→ **Required action**
Reproduce exactly the span of lines beginning at the one with "Image resolution: width=255" and ending at the last line of the data below, omitting pictures.

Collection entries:
━━━
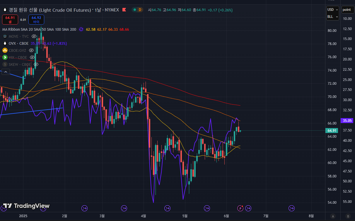Select the OVX · CBOE legend entry

(18, 43)
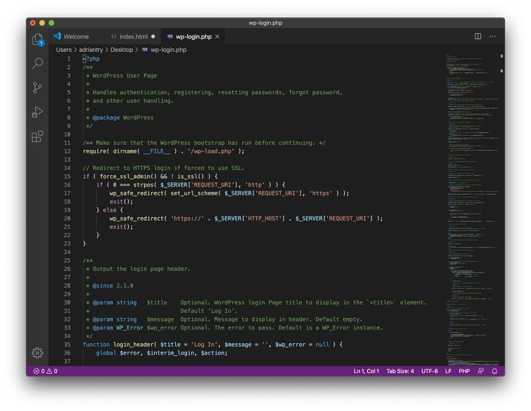Click the Ln 1, Col 1 position indicator

366,371
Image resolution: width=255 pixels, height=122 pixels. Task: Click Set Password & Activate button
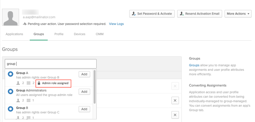click(152, 14)
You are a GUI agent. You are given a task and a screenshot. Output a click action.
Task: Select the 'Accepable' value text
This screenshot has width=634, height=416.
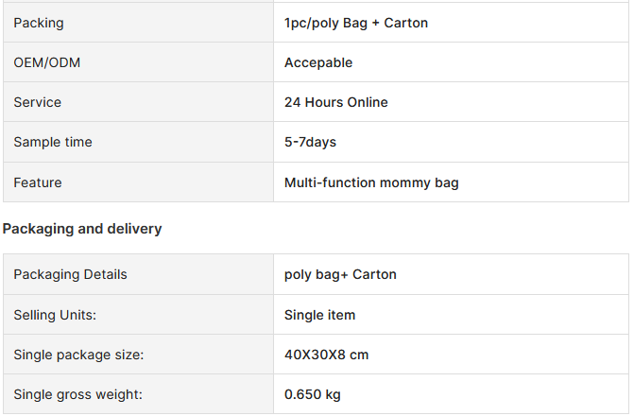click(x=318, y=62)
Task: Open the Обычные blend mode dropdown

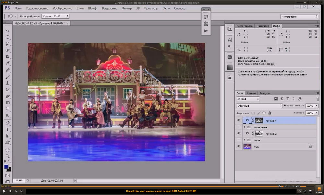Action: pos(259,106)
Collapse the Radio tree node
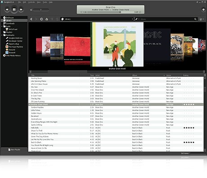This screenshot has width=207, height=178. [x=2, y=26]
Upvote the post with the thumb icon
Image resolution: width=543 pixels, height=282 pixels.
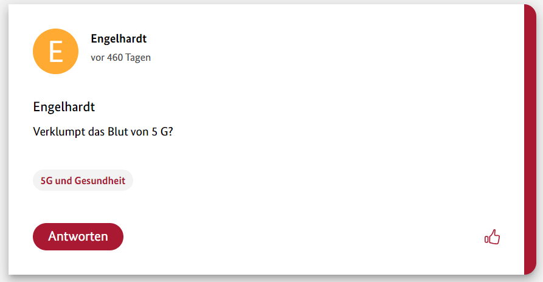tap(492, 237)
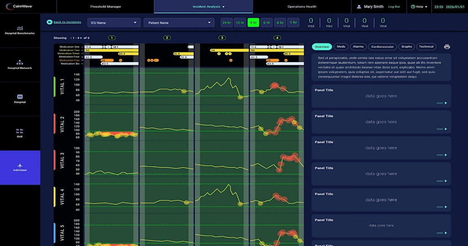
━━━
→ **Response to the task**
Image resolution: width=255 pixels, height=122 pixels. Task: Click Set Password & Activate button
click(152, 14)
You are a GUI agent. You are given a task and a screenshot. Output a click action.
Task: Select the 'Accepable' value text
This screenshot has width=634, height=416.
click(x=318, y=62)
Task: Open the Обычные blend mode dropdown

Action: pos(259,106)
Collapse the Radio tree node
This screenshot has width=207, height=178. [x=2, y=26]
Upvote the post with the thumb icon
Image resolution: width=543 pixels, height=282 pixels.
tap(492, 237)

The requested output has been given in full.